TASK DESCRIPTION
Starting at the line that has "Task: Open the Customers sidebar icon" and ending after the line that has "Action: (43, 153)", write those lines out again with "Customers" changed to "Clients" and nothing else altered.

EXTRACTED RECORDS
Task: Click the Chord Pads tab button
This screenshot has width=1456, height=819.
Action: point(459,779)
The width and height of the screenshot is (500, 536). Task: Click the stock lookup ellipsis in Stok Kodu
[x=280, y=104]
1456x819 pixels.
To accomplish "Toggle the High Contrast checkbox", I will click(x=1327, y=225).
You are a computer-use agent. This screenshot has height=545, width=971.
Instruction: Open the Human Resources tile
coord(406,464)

...

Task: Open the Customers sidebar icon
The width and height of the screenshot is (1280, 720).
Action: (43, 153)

==

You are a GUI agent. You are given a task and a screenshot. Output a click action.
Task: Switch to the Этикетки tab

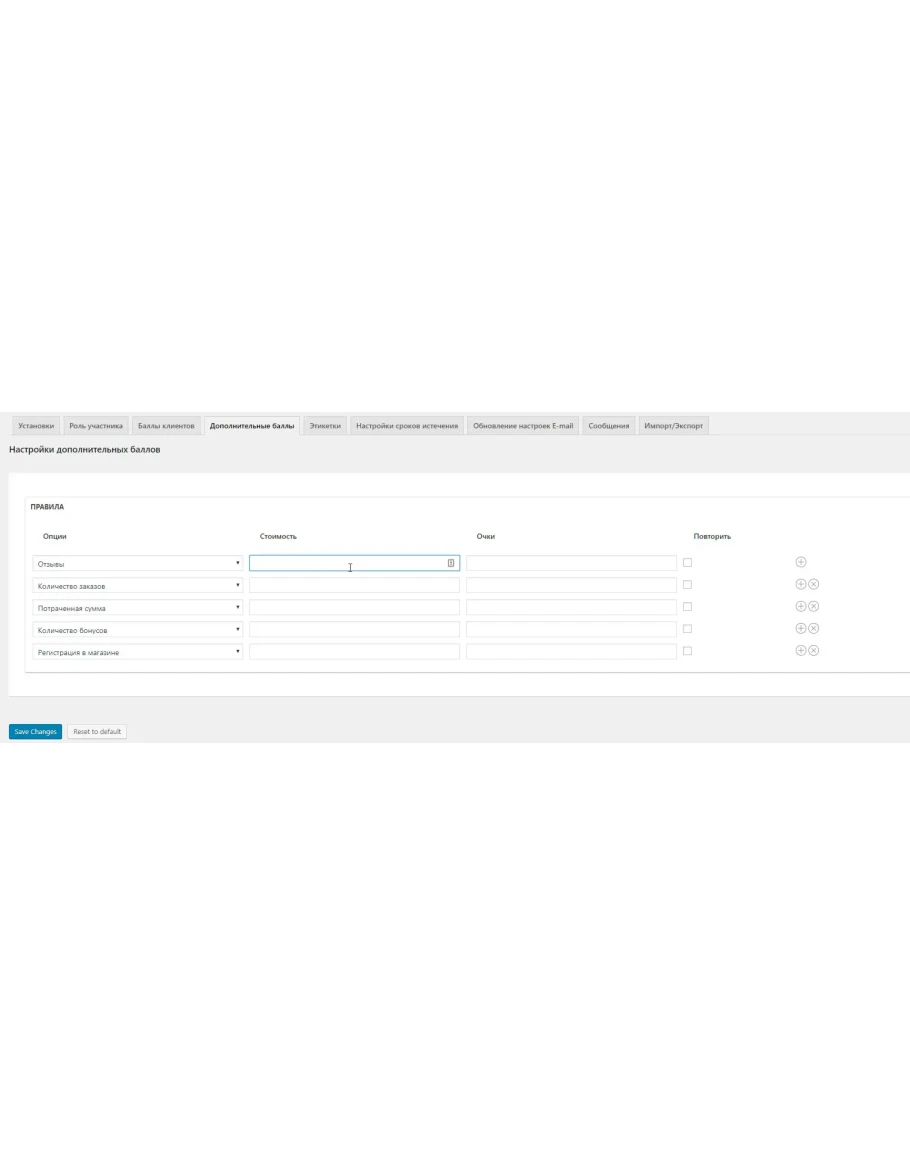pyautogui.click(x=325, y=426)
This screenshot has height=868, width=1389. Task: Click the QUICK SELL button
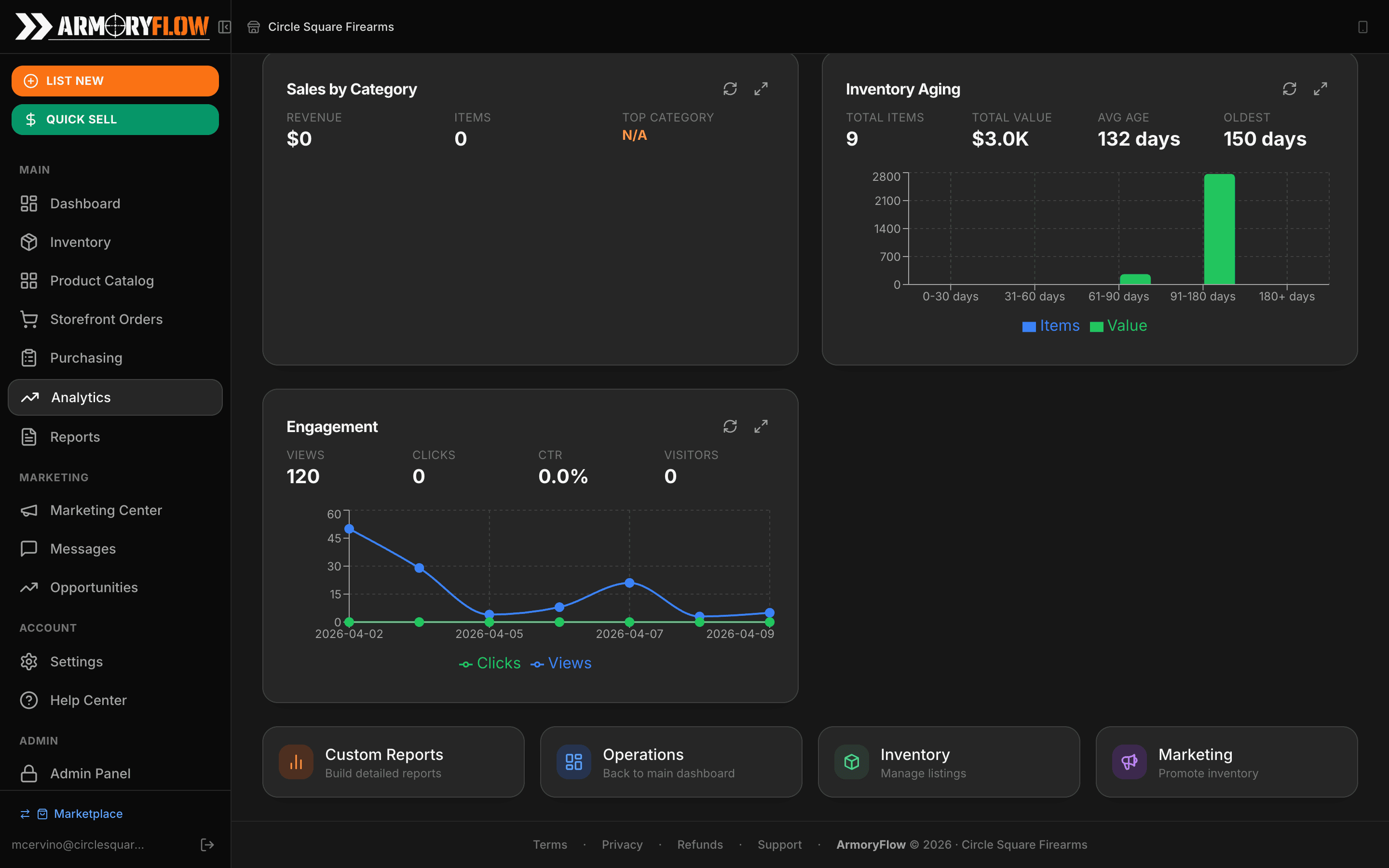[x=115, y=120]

OUTPUT OF THE TASK
Task: Open the Clients sidebar icon
The width and height of the screenshot is (1280, 720).
Action: (43, 153)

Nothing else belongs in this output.